Bitcoin fell below $73,000 for the second straight day, extending a volatile week in which it lost nearly 18% of its value and erased about $500 billion from its market cap since mid‑January.
Bitcoin Erases Gains as Liquidations Mount
For the second consecutive day, bitcoin slid below the $73,000 threshold, extending a volatile week that has seen the cryptocurrency lose nearly 18% of its value. Mirroring the previous session, the digital asset plunged from a high of $76,300 to $72,000 by 12:40 p.m. EST—a 3% intraday drop. This performance continues to track the tech-heavy Nasdaq, which was down 2.36% at the time of writing.
This latest decline pushed bitcoin’s market capitalization down to $1.45 trillion. Since hitting a year-to-date high of $97,500 on Jan. 15, the asset has erased approximately $500 billion in value. Meanwhile, the Feb. 4 crash triggered a wave of liquidations, wiping out $125 million in long positions within just four hours. Over the last 24 hours, total leveraged liquidations exceeded $830 million, with bullish “long” bets bearing the brunt of the losses.
Notably, the downward move coincided with $272 million in outflows from spot bitcoin exchange-traded funds. Sentiment also remained bearish despite news that the U.S. Senate plans to discuss the CLARITY Act, a bill aimed at establishing a comprehensive regulatory framework for the crypto market. Additionally, the U.S. House’s successful vote to end the partial government shutdown late on Feb. 3 failed to provide the “risk-on” boost many investors expected.
AI Sector Rout Drags Down Tech Indices
According to reports, the broader market malaise was driven largely by the artificial intelligence (AI) factor.” Major semiconductor and AI-related stocks faced a reality check, led by Advanced Micro Devices (AMD), which plummeted over 16% following conservative guidance. This sell-off weighed heavily on the Nasdaq, with Nvidia (down 4%), Broadcom (down 7%) and Intel (down 3.5%) all deep in the red. While the S&P 500 and Dow Jones Industrial Average also traded lower, their losses were contained to under 1%.
Meanwhile, bitcoin’s persistent correlation with the Nasdaq—and its deepening divergence from traditional safe-haven assets like gold—has reignited a debate over the asset’s digital gold narrative. This decoupling from the precious metals rally suggests that $BTC is currently behaving more like a high-beta tech play than a store of value. Furthermore, the market is beginning to question the waning influence of Strategy. Since pivoting its approach to financing bitcoin acquisitions, the firm’s near-weekly purchases have failed to provide the spark that sustained its previous rallies.

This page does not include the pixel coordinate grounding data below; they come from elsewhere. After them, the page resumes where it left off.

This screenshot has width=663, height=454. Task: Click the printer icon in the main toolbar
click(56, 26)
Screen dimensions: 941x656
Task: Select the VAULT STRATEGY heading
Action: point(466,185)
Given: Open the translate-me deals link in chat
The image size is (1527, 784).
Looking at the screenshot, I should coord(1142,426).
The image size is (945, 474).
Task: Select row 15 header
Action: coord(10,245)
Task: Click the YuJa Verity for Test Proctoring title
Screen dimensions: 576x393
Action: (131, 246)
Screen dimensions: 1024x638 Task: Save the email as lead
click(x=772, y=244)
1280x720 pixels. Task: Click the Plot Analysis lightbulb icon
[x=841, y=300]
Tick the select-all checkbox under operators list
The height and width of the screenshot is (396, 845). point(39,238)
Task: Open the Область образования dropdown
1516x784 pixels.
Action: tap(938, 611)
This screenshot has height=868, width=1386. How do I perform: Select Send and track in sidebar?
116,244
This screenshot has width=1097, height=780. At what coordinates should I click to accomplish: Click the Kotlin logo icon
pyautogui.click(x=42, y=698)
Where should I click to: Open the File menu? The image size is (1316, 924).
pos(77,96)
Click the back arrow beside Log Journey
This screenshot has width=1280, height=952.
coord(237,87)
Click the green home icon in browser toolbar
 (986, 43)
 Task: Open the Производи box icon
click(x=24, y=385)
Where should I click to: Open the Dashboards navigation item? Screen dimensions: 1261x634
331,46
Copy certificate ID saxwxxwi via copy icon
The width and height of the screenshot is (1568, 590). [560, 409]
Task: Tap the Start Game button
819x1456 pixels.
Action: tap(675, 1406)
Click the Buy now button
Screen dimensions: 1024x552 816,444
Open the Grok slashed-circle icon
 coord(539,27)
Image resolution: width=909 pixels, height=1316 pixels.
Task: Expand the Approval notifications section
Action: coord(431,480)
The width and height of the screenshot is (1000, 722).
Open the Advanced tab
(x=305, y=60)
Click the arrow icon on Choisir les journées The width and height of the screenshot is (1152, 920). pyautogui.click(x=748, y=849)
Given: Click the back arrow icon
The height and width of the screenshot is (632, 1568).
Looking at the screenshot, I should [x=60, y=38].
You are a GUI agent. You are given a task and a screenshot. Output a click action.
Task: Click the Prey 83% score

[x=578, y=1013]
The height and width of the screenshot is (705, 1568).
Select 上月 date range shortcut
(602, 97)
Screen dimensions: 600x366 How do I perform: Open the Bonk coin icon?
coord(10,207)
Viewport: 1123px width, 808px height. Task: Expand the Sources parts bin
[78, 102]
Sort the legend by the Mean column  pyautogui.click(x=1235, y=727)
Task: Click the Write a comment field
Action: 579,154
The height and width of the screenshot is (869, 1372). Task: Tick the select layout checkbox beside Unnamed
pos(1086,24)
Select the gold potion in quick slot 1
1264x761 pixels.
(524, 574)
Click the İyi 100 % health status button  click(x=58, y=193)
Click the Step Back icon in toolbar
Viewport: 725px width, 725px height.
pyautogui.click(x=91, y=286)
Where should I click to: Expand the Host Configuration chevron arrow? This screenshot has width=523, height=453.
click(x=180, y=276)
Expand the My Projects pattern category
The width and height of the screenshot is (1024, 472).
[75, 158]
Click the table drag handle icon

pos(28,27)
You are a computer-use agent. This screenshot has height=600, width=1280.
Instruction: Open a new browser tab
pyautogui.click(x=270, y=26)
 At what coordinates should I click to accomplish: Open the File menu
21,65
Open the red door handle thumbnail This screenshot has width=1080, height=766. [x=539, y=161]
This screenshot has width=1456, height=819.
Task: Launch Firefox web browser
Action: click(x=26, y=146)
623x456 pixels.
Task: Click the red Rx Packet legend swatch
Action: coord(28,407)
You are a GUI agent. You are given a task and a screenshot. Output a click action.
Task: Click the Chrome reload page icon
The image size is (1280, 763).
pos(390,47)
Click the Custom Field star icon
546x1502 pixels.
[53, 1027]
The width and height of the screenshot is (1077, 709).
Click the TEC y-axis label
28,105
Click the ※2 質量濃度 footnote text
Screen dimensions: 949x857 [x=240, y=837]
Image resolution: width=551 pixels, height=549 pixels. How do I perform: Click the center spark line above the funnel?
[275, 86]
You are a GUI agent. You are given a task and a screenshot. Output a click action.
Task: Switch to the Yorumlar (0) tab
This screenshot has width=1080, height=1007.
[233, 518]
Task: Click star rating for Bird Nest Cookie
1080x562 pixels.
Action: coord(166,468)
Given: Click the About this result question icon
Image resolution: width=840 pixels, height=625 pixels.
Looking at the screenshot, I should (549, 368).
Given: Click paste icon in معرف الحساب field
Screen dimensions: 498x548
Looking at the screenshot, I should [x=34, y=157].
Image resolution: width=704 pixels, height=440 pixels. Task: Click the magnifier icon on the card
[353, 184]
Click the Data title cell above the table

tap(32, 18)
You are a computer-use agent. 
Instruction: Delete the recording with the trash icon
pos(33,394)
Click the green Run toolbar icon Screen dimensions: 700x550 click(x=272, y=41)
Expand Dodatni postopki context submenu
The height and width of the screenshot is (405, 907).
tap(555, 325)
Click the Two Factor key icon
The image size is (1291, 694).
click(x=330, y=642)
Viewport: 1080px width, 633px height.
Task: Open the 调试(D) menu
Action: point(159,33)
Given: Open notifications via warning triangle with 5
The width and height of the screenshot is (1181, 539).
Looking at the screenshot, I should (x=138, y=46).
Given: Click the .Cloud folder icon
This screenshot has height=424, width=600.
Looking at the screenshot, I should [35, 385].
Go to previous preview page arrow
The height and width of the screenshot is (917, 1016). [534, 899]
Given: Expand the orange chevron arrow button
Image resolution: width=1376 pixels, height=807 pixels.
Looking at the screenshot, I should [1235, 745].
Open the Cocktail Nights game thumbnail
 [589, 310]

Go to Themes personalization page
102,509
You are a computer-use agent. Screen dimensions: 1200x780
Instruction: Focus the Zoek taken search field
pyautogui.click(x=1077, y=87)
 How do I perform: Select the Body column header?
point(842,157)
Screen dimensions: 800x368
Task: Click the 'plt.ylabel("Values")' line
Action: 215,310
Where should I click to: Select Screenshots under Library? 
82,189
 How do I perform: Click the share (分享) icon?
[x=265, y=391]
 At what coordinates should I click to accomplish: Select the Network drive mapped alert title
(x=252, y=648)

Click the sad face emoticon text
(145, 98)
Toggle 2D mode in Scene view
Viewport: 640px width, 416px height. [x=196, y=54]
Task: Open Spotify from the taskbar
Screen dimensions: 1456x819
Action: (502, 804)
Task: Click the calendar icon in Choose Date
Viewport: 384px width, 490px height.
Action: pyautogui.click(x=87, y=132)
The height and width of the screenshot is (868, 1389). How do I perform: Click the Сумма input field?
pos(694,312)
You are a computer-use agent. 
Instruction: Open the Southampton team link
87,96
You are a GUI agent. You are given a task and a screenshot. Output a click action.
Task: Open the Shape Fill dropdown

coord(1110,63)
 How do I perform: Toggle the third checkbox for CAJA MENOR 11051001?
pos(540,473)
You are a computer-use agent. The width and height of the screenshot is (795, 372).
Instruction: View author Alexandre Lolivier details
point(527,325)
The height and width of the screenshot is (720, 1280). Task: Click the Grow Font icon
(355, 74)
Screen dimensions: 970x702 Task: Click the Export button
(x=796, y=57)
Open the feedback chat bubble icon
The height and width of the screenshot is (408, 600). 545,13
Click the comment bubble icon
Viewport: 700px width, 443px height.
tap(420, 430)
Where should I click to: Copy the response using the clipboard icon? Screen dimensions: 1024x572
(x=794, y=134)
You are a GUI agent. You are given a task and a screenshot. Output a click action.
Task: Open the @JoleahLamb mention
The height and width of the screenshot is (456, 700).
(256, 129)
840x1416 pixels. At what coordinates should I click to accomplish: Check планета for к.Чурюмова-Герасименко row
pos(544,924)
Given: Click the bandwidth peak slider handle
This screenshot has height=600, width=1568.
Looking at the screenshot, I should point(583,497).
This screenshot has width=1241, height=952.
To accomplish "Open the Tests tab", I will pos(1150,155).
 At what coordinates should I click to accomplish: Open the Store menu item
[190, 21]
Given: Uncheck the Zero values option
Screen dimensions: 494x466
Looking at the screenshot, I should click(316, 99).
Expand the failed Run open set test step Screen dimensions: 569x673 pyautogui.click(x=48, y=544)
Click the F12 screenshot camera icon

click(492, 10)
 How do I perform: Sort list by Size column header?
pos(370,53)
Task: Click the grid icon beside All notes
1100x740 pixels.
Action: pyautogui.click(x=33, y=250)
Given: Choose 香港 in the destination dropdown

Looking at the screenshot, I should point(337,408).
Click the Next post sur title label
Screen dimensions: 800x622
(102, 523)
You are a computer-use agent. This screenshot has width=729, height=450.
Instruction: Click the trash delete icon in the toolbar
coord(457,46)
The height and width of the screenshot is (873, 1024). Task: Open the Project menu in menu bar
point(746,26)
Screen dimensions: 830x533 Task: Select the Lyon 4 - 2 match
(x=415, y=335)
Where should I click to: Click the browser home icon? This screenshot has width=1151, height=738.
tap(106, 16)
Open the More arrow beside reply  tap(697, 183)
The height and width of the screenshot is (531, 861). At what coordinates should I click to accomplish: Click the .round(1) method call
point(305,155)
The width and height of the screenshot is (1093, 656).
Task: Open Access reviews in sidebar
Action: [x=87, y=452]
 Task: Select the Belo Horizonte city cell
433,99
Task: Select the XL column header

This diminishing impact has prompted critics and high-profile observers to call for a tactical shift. Jim Cramer, the prominent TV personality and bitcoin investor, took to X to urge Strategy Chairman Michael Saylor to reconsider his aggressive funding strategy.
“Memo to Michael Saylor: we think that $73,802 is the line in the sand for bitcoin,” Cramer posted. “Time to do another zero-coupon convert and stop this decline. Strategy’s earnings depend upon it and what will you talk about when you report Thursday? Let’s get this done!”
Read more: XRP Derivatives Paint a Cautious Picture as Price Stalls Under $1.65
While bitcoin is currently trading below the average cost basis of Strategy’s 713,502 $BTC treasury, analysts remain divided on the firm’s stability. A growing consensus suggests that even a prolonged downturn will not push the company to the brink in the short term. Optimists point to the company’s substantial cash reserves as a sufficient bulwark, capable of insulating the firm’s balance sheet from the current bout of extreme volatility.
FAQ ❓
- Why did bitcoin drop below $73K again? It tracked Nasdaq’s tech sell‑off and broader market weakness.
- How much value has bitcoin lost in 2026? $BTC erased about $500B since its Jan. 15 peak of $97,500.
- What triggered the latest liquidations? Over $830M in leveraged bets were wiped out in 24 hours.
- Is Strategy at risk from the downturn? Analysts say its large cash reserves buffer short‑term volatility.